Forsters Betrachtungsweise der Welt ist zeitlos und lässt Rückschlüsse auf unsere gegenwärtige Welt und ihre Verfasstheit zu. Heute müssen wir keine Weltreisen mehr antreten, um mit dem Andersartigen, konfrontiert zu werden. Das Fremde findet sich im und unter dem Eigenen, im gesellschaftlichen Gefüge, in Konflikten und Krisen. Dennoch ist der Beobachter in jeder Begegnung mit dem Unbekannten gefordert und aus gestörter Vertrautheit geht ein Mehr an Erfahrungen hervor.
Ausgehend von Georg Forsters vielseitigen Hinterlassenschaften und seinen Reisen stellt die Ausstellung „FORSTER 1754-2015“ vor allem die Frage nach Erleben und Begegnung mit dem Fremdartigen und den daraus resultierenden Rückwirkungen und Verflechtungen mit der eigenen Kultur. Zu sehen ist keine Ausstellung, die den historischen Forster wiederbelebt, sondern Versuche, die heute umso dringlicher benötigten Betrachtungsweisen und Weltwahrnehmungen Georg Forsters zu beleuchten und zu verbildlichen. Ganz im universellen Forsterschen Sinne werden ethnographische, botanische, historische sowie zeitgenössische Exponate und Konzepte zueinander gebracht – Dinge, die auf eine Art zusammen gehören, die sich formal oder inhaltlich ergänzen. Die zeitgenössischen Künstler Lothar Baumgarten, Camille Henrot, Friedemann von Stockhausen setzen sich mit Georg Forster, seinen Vermächtnissen und der fortdauernden Aktualität seines einfühlsamen wie fortschrittlichen Blicks auf die Welt auseinander und verwandeln dafür die drei Ausstellungshallen in Denk- und Wahrnehmungsräume.

Lothar Baumgarten nimmt den Betrachter mit „Words at Sea“ auf eine mehrdeutige Reise. In die Nacht des Ozeans getaucht steht er im Rumpf zwischen den Spanten der „Resolution“, dem Schiff der zweiten Weltumsegelung Captain Cooks. Getragen vom Geräusch stetig anrollender Wellen bewegen sich auf den Wänden des Raums Wortfiguren, in denen Sinn und Widersinn, die Bewusstseins- und Realitätsbrüche, die Lebenslügen und Versprechungen unserer gesellschaftlichen Gegenwart zur Sprache kommen. Gesicht und Denken einer Zeit zeigen sich am deutlichsten in ihren spontanen Wortschöpfungen. Oft genug weisen sie den Kurs, den eine Gesellschaft aufnimmt, in beklemmender Weise voraus.

**Aufgabe 1:**
Welche zeitgenössischen Künstler nennt der Textauszug über die Forster-Ausstellung?
Textauszug und Zeilen stammen aus unterschiedlichen Quellen.

[Einträge zum Zeigen auf Wörter und Elemente]
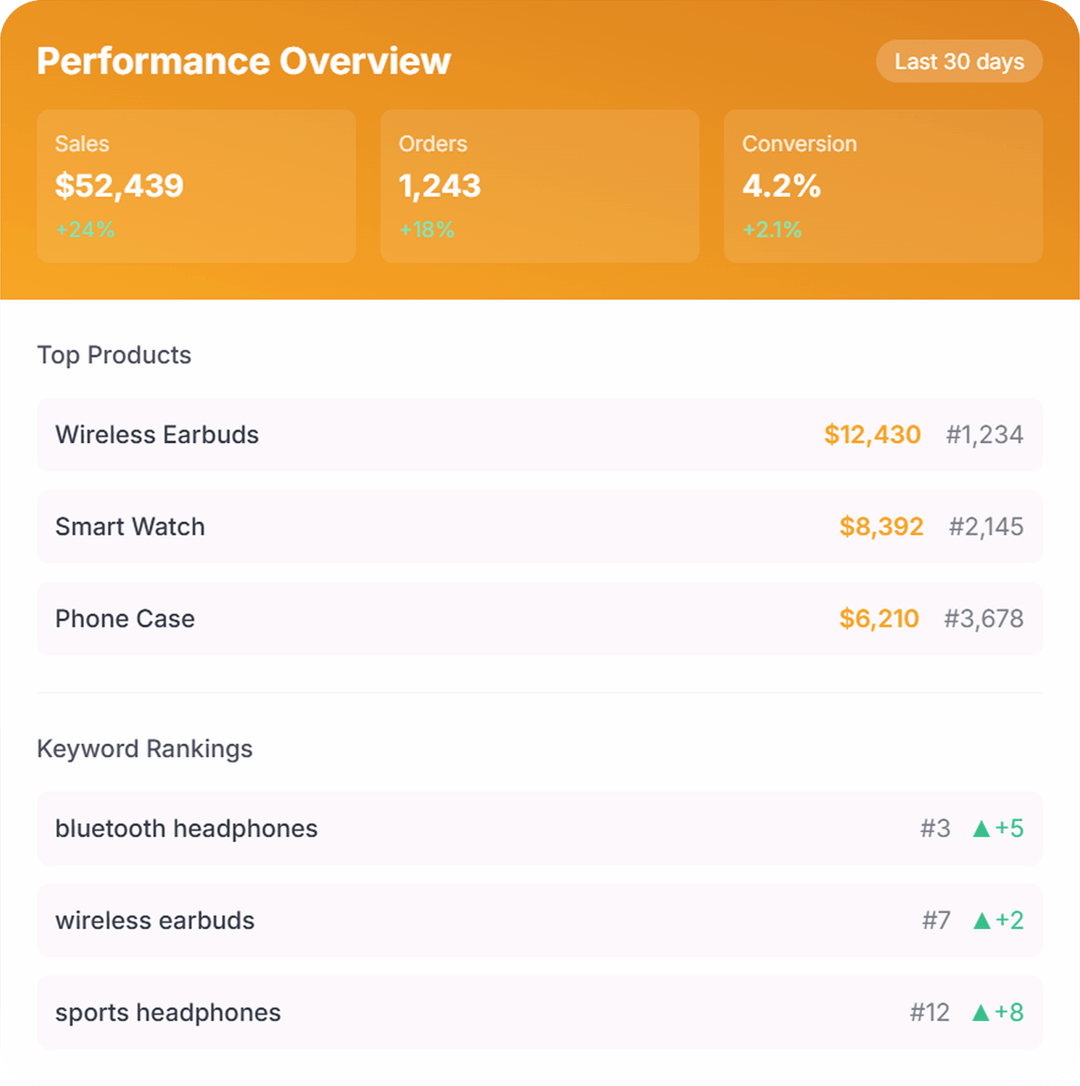Open the Last 30 days date filter
This screenshot has height=1086, width=1080.
[x=959, y=62]
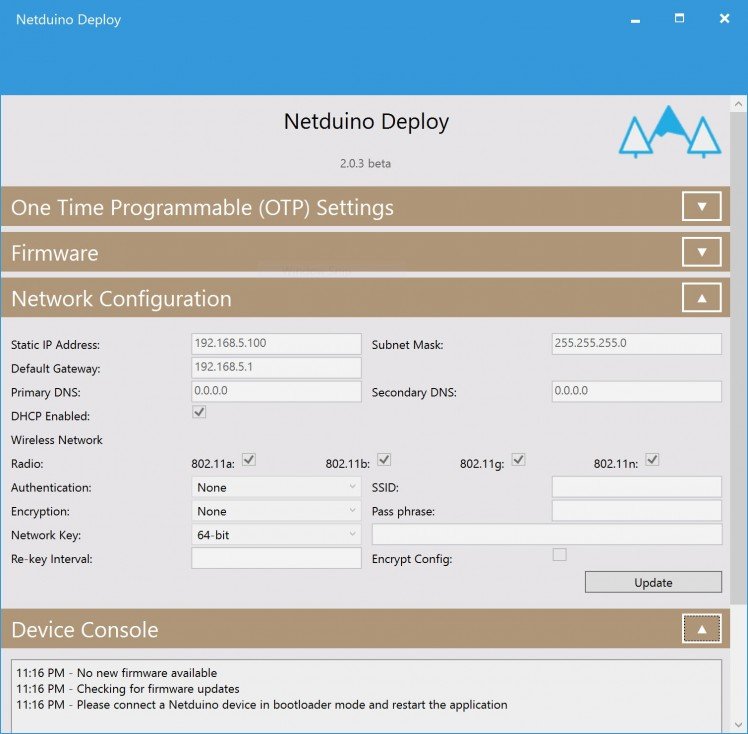The width and height of the screenshot is (748, 734).
Task: Expand the Firmware section arrow
Action: (701, 252)
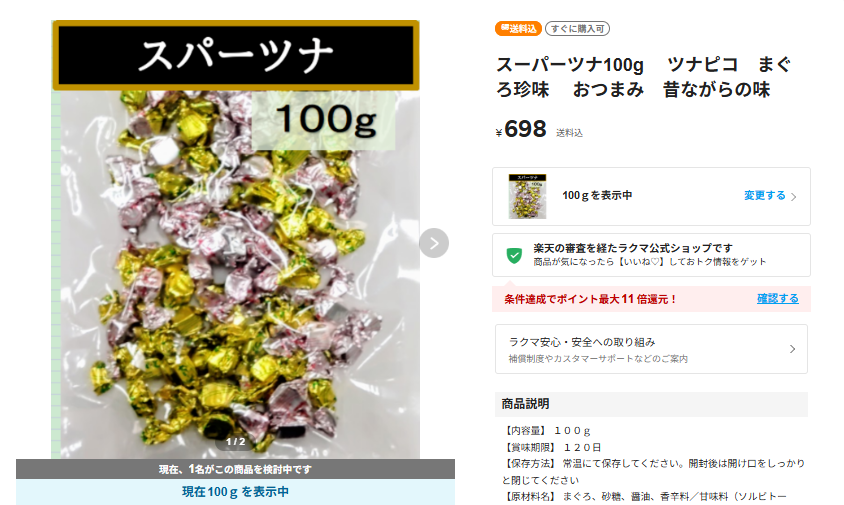Screen dimensions: 844x505
Task: Click the green shield verification icon
Action: click(x=514, y=255)
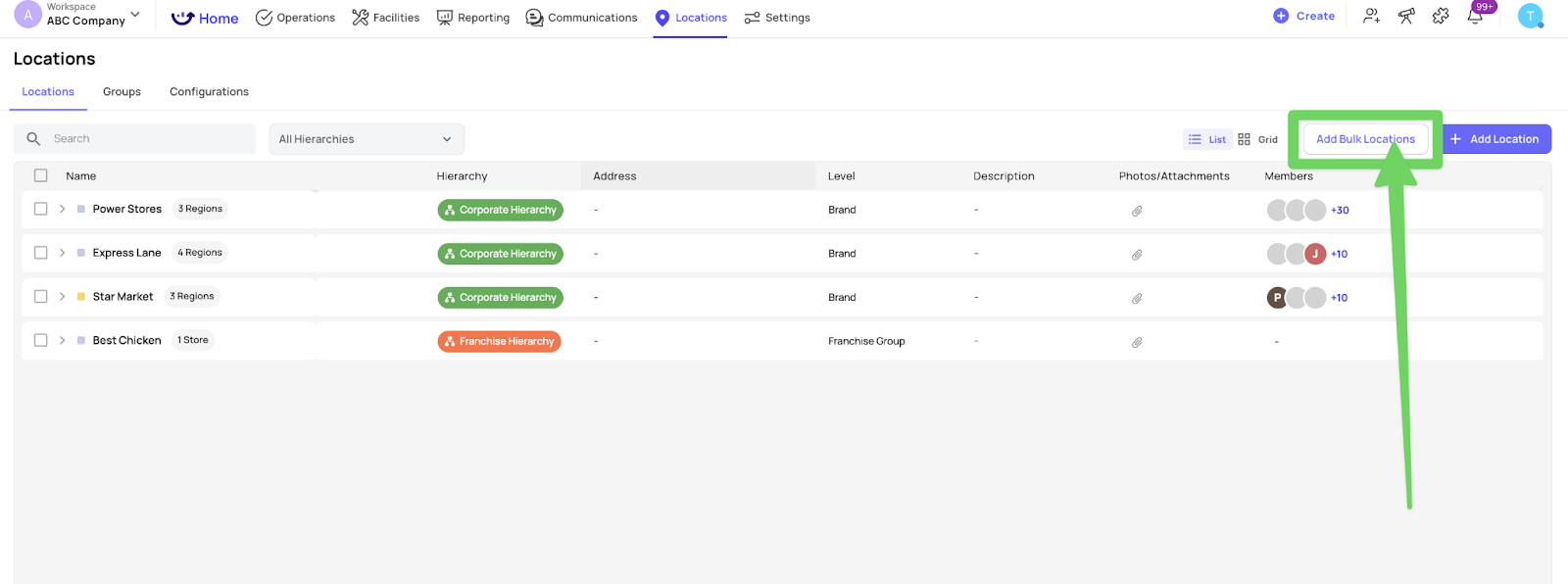The width and height of the screenshot is (1568, 584).
Task: Open the Reporting menu
Action: [473, 18]
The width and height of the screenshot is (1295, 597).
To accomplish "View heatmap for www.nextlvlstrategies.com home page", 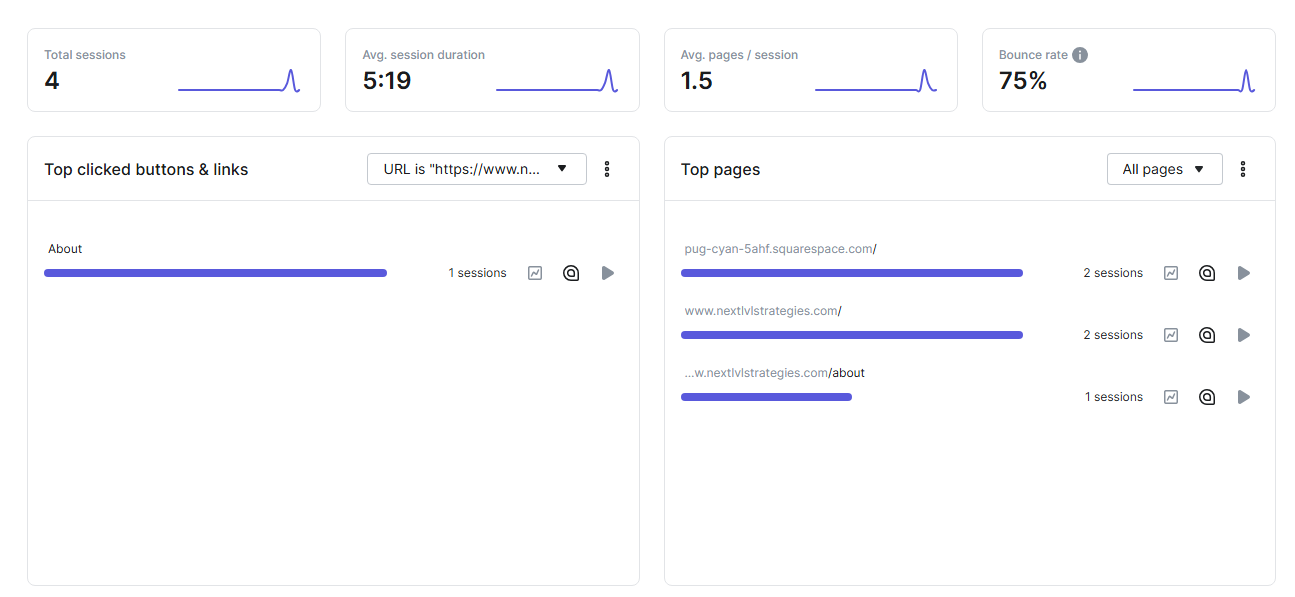I will [1207, 335].
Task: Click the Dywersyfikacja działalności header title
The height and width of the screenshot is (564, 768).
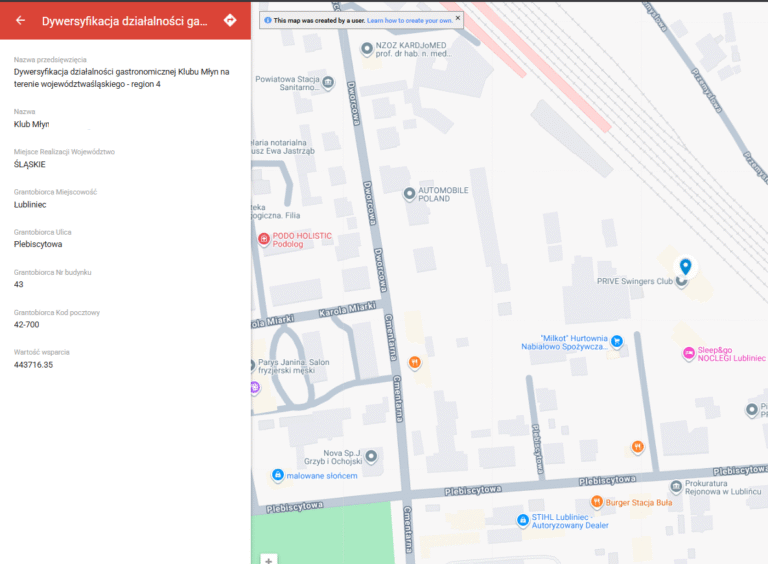Action: (125, 20)
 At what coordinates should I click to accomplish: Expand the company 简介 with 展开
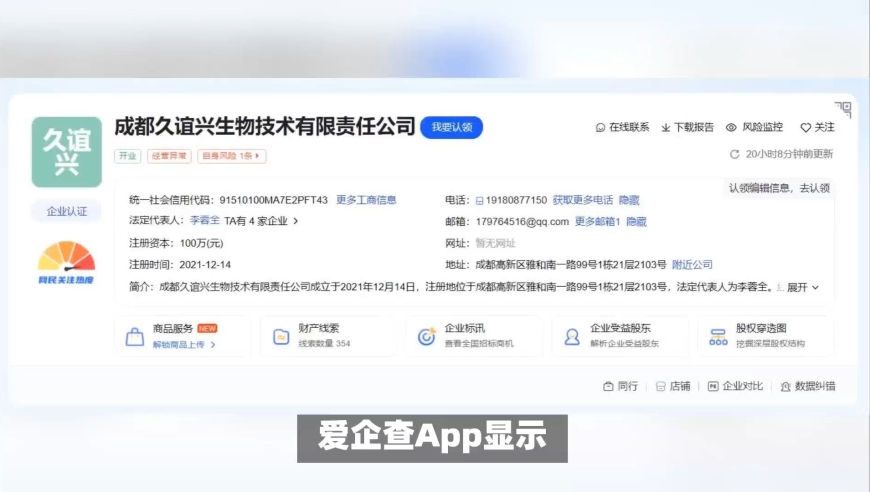(x=802, y=287)
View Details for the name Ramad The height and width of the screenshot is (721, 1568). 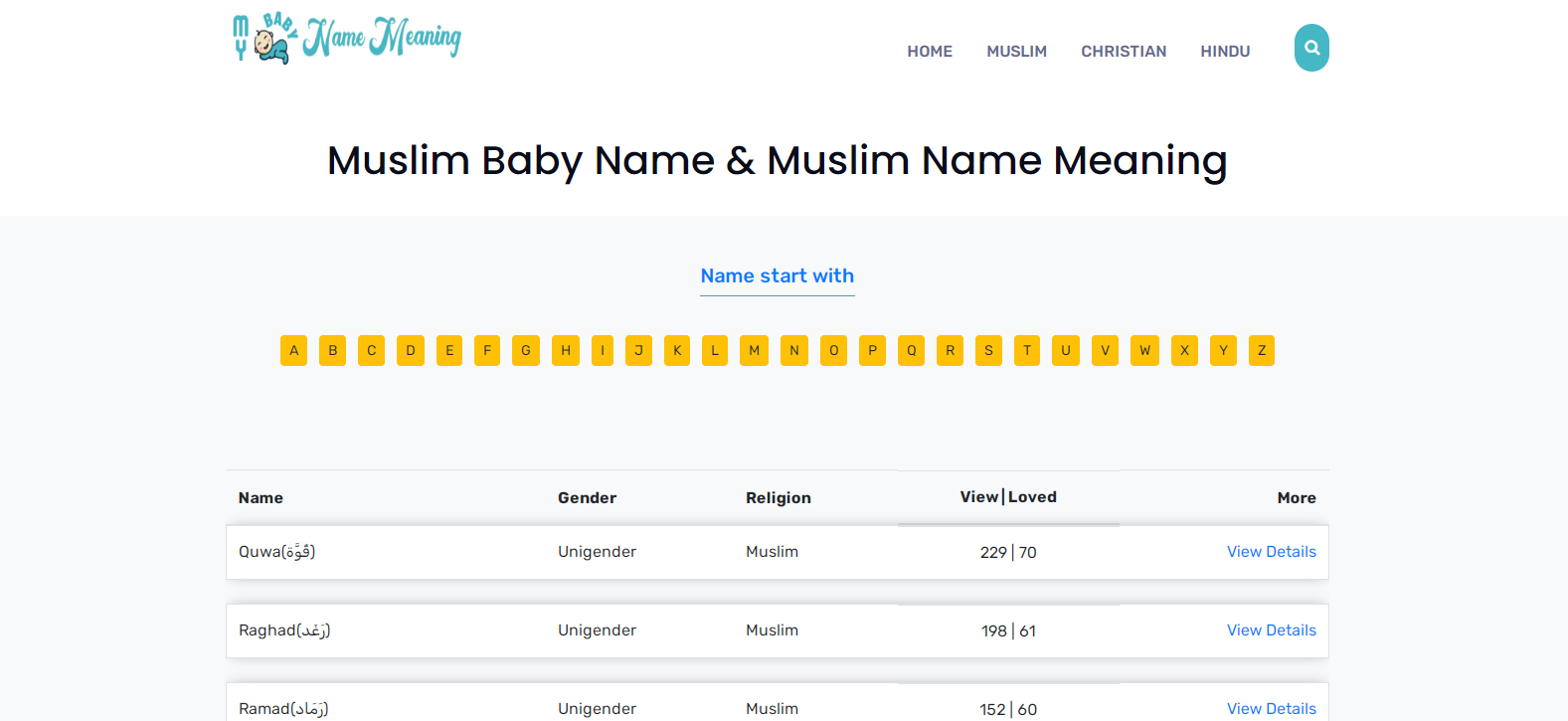(1271, 708)
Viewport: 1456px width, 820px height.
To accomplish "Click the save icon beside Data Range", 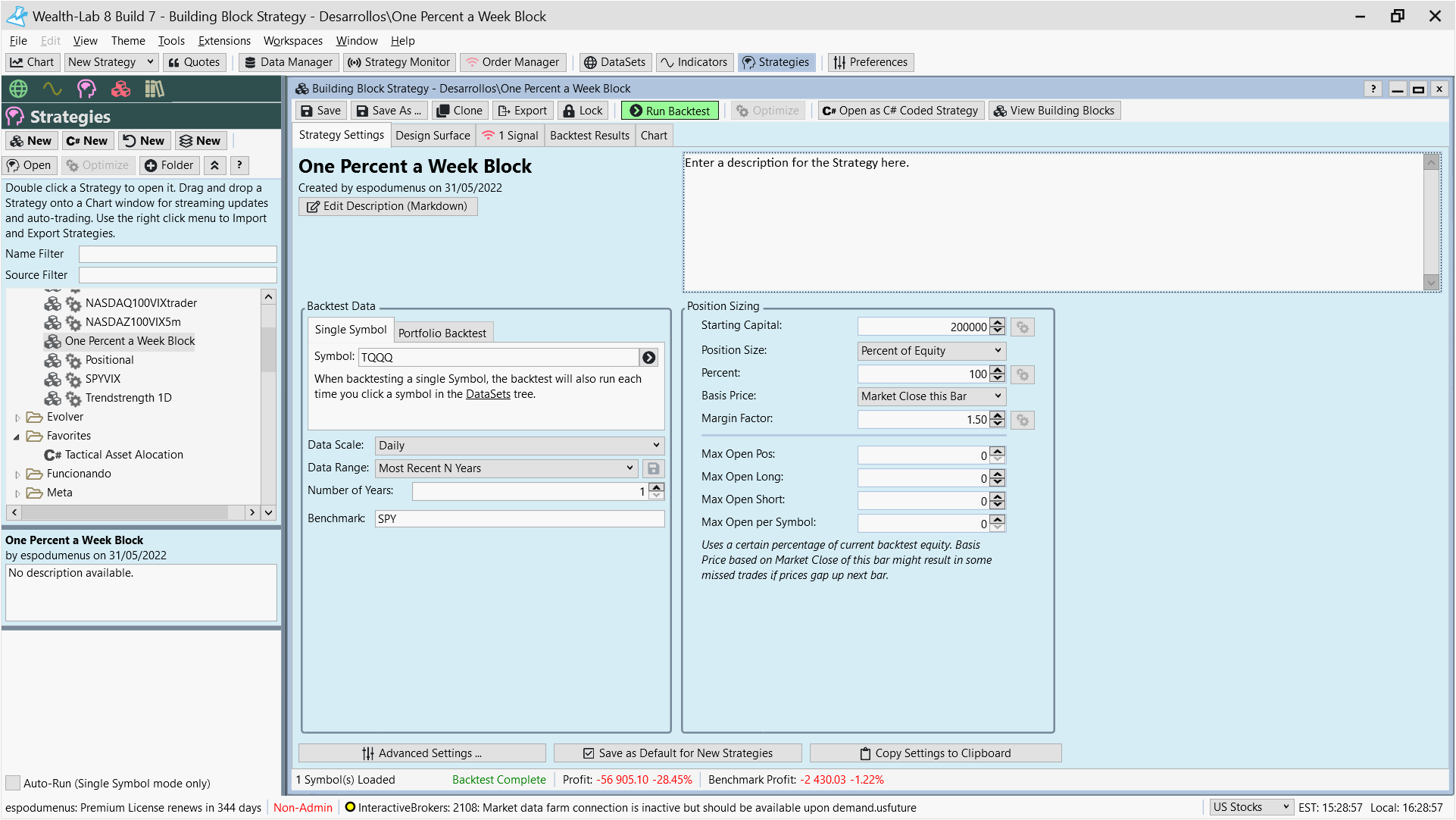I will point(653,468).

**Aufgabe 2:**
Bestimme bitte alle Zeilen oben, in denen die Zeichenfolge „Task“ vorkommt, und gib jede davon unverändert wieder.

**Richtige Antwort 1:**
Lothar Baumgarten, Camille Henrot und Friedemann von Stockhausen.

**Richtige Antwort 2:**
Task: Expand the Firmware section arrow
Task: Click the green shield verification icon
Task: Open the Reporting menu
Task: Click the Dywersyfikacja działalności header title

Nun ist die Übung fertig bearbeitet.